Inception V3 transfer learning (slow?) performance

idata · ‎07-10-2018

Dear community members.

I had been using the zoo inception V3 example achieving a resonable performance around 300ms to 400ms (with 1001 classes), matching the expected results.

I needed to perform a customized training for a proof of concept project. Therefore I implemented a transfer learning based on inception V3, essentially following the steps of the awesome post of Adam https://software.intel.com/en-us/articles/machine-learning-and-mammography

After the transfer learning process the inception V3 archieved a dsicouraging result of 1,8 seconds per image, around 5 to 6 times slower! when compared to zoo's inception V3 example. In fact these are the results that Adam also gets (both in a PC and a Rasp with the NCS) The only apparent difference between zoo example and adam's is in the last layer: instead of 1001 (zoo example), adam's only has 2.

Been throughly checking the code, the time traces, but they are consistent in both examples,. In fact my results are almost identical as the ones got in each example, therefore no systematic error on my side (hopefully).

Anyone can give me any hint or explanation for this big decrease in performance? Maybe you have successfully implemented a transfer learning of an inception V3, how dit it perform? what source did you use as a reference?

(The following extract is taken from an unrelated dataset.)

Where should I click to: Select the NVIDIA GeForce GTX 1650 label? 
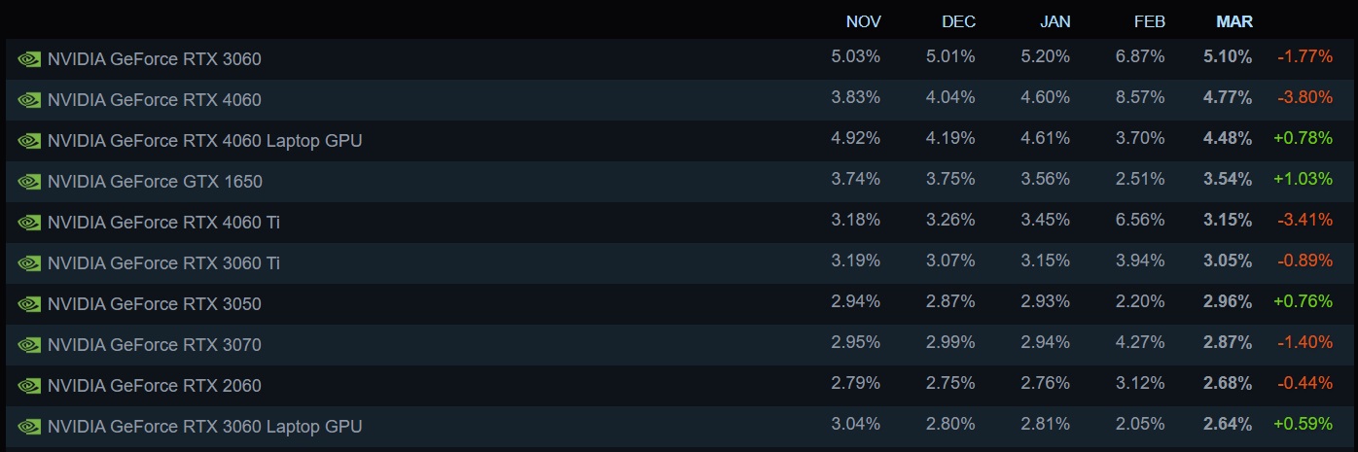click(155, 182)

I am pretty aware of other less demanding networks, maybe you know one that enhances inceptionn v3 accuracy and it is also easy to be retrained with transfer learning friendly with the Movidius NCS.

Regards

idata · ‎07-10-2018

@bsense Hi, thanks for posting. Some tips that could help:

When compiling your model, make sure to compile with the -s 12 option. This gives the NCS device the option to use up to 12 of the SHAVE vector processors available on the Myriad 2 VPU on the NCS device. Double check this and see if it helps.

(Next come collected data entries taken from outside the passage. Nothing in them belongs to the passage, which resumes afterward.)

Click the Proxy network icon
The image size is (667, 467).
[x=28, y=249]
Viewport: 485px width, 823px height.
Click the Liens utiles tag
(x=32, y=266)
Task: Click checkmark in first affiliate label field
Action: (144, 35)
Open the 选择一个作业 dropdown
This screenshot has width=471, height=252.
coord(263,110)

An example of using mvNCCompile with -s 12 option: mvNCCheck deploy.prototxt -w model.caffemodel -s 12 -o mymodel.graph

idata · ‎07-13-2018

Thanks Tome.

That did the trick! I missed that point misreably

Now NCS performs cutom trained inceptionV3 with a rasp3B (not plus) at 370ms even faster than a moderate 1060GTX nviidia cpu.

Great!!

BTW: In order to get the most from inception example we had to change some hyperparams that were not quite well set.